**What you will do**:
Working from the records below, repeat exactly the lines starting at the line that contains "Where should I click to: Click into" and ending at the line that contains "Given: Open My Documents in Other Places", inclusive.

**Information shown**:
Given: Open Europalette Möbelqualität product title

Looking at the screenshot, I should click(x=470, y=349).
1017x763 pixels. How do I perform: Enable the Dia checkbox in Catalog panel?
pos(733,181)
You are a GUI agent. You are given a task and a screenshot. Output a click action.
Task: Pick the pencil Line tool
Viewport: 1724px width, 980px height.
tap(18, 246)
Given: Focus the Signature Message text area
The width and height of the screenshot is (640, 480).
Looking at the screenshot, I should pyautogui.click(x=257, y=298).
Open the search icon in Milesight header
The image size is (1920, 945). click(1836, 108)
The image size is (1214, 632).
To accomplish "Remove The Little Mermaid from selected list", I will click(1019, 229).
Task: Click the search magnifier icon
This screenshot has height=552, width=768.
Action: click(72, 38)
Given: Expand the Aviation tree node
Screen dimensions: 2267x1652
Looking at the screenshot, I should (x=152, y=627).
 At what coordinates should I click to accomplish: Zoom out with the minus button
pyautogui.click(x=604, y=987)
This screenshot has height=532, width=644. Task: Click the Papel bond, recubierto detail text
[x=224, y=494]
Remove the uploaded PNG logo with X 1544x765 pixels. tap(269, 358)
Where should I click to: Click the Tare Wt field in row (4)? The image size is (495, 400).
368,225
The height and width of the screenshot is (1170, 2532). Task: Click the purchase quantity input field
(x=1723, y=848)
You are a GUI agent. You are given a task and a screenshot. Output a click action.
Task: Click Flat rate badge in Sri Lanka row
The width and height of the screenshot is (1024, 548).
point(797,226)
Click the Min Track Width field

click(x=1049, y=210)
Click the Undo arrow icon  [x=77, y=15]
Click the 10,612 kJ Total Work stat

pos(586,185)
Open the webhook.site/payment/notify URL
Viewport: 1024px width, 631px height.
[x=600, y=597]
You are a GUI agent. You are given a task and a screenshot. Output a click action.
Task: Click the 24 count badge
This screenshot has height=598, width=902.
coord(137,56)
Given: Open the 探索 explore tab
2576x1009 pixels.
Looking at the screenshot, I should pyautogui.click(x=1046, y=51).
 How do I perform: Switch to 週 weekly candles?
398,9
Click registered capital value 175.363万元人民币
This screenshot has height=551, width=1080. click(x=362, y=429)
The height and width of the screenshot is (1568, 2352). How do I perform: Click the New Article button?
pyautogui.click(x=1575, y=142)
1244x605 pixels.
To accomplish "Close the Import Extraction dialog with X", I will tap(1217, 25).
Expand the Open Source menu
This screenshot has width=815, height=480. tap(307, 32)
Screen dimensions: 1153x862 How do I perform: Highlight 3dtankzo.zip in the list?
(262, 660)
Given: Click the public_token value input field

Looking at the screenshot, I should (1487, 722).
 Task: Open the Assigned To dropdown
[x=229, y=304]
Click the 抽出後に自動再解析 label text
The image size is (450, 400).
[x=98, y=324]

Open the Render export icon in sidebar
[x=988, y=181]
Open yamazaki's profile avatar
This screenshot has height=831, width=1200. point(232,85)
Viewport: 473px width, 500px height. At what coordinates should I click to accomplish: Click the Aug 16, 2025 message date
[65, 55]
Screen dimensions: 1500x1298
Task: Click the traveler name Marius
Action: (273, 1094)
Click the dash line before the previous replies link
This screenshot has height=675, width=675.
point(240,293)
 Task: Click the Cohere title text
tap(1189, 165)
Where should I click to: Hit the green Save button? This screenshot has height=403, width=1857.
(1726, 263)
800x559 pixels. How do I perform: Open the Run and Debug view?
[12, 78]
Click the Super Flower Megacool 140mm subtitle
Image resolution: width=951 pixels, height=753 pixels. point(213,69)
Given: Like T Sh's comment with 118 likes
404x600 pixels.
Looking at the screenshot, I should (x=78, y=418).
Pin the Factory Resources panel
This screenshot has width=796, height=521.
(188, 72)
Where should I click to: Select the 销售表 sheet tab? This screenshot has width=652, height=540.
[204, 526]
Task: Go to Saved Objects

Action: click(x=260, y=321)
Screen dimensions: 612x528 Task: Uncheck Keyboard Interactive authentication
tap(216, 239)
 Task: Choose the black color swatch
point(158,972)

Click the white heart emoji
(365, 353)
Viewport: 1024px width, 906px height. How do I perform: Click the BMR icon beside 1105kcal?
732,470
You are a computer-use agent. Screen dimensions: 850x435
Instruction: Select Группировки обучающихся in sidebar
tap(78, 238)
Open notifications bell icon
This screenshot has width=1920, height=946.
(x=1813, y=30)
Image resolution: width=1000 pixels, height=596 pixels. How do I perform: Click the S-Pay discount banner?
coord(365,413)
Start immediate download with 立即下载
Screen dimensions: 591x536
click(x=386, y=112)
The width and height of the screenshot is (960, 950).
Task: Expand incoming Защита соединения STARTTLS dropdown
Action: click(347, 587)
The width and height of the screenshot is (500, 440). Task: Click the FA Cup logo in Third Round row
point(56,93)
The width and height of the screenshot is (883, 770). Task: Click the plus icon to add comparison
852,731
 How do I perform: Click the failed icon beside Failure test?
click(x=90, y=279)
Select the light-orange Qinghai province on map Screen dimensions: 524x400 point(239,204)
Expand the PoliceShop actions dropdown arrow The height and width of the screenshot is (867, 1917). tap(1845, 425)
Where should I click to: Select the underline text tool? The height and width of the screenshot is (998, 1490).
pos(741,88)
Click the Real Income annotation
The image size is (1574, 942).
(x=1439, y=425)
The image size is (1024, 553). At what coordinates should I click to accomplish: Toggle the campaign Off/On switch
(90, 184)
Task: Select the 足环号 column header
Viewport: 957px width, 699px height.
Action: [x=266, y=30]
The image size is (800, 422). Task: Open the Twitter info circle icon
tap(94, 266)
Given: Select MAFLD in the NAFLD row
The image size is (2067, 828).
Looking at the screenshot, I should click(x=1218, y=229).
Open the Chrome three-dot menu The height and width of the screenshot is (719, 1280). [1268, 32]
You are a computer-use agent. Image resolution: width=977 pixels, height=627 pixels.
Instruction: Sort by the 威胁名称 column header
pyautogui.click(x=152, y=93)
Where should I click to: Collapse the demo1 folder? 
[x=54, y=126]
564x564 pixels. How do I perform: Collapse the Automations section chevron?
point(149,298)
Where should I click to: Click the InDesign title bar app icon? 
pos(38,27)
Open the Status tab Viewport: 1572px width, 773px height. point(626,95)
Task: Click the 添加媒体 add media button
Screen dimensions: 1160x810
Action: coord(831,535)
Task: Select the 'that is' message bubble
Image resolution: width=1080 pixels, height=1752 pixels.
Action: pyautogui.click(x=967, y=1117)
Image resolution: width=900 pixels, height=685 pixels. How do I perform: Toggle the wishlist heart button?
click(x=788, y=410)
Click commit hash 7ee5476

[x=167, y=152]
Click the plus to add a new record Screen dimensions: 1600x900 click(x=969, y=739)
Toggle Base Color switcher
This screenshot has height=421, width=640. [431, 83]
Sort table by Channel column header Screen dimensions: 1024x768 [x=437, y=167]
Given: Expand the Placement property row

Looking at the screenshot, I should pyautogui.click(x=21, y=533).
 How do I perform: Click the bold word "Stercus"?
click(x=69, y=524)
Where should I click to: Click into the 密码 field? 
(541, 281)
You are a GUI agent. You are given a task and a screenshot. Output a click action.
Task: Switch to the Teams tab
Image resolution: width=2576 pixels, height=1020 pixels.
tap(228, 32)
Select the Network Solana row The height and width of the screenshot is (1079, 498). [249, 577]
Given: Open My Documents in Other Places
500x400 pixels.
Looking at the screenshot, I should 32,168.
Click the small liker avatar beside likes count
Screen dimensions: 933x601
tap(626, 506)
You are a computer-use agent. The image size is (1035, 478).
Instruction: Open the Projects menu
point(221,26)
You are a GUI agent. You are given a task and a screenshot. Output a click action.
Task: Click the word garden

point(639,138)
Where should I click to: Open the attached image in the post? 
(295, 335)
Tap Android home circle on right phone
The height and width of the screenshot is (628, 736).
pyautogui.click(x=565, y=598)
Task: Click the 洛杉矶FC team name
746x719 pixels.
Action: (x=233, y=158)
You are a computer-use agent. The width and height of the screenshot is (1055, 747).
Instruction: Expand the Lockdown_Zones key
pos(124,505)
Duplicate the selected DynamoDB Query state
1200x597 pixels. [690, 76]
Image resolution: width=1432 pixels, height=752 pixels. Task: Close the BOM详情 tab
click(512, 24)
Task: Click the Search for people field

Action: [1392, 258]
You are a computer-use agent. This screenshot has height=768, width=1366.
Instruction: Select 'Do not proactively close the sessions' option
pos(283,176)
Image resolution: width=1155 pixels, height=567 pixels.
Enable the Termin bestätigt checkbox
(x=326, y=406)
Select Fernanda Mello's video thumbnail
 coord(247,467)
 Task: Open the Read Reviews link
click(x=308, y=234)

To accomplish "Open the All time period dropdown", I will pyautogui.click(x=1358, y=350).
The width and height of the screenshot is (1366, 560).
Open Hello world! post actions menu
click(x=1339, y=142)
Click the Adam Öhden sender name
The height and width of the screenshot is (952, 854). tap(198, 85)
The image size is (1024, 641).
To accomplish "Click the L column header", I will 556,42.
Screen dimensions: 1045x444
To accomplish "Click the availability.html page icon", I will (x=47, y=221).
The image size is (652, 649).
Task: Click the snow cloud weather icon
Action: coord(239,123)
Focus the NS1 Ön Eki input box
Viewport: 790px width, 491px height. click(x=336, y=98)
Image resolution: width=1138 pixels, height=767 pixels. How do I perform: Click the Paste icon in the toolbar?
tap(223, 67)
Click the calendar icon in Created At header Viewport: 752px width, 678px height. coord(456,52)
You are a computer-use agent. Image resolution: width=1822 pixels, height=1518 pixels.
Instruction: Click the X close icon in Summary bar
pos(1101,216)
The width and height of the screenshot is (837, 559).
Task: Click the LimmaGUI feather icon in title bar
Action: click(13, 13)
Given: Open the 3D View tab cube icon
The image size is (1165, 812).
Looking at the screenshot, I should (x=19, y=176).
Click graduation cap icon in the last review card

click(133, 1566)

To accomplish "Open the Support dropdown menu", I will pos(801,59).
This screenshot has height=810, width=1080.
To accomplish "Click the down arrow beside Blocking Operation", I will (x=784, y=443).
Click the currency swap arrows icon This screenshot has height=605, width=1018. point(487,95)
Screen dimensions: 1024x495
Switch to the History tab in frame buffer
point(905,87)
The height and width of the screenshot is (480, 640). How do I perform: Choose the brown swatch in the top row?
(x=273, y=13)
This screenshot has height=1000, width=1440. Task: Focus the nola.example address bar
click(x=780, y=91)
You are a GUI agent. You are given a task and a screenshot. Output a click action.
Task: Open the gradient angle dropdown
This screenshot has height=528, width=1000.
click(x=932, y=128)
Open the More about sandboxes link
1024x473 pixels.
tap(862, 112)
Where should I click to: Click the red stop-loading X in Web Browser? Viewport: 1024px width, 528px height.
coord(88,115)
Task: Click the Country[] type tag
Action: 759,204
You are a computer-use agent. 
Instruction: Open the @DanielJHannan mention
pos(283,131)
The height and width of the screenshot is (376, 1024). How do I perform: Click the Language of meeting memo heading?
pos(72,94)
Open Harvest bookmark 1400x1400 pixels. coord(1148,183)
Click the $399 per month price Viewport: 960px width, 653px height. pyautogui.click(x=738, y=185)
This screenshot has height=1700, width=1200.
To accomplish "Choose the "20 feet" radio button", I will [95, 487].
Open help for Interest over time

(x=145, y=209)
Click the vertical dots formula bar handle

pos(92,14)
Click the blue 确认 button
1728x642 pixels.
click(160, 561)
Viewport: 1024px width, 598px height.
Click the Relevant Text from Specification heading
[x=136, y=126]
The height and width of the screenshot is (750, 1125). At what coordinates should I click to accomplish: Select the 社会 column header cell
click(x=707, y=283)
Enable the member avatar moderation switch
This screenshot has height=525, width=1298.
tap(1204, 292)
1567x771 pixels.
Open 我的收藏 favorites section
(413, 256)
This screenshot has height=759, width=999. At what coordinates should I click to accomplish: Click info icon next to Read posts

**Result below**:
Where should I click to: Click into the 密码 field? 
(541, 281)
You are a GUI agent. You are given a task and a screenshot. Output a click action.
Task: Switch to the Teams tab
Image resolution: width=2576 pixels, height=1020 pixels.
tap(228, 32)
Select the Network Solana row The height and width of the screenshot is (1079, 498). [249, 577]
Given: Open My Documents in Other Places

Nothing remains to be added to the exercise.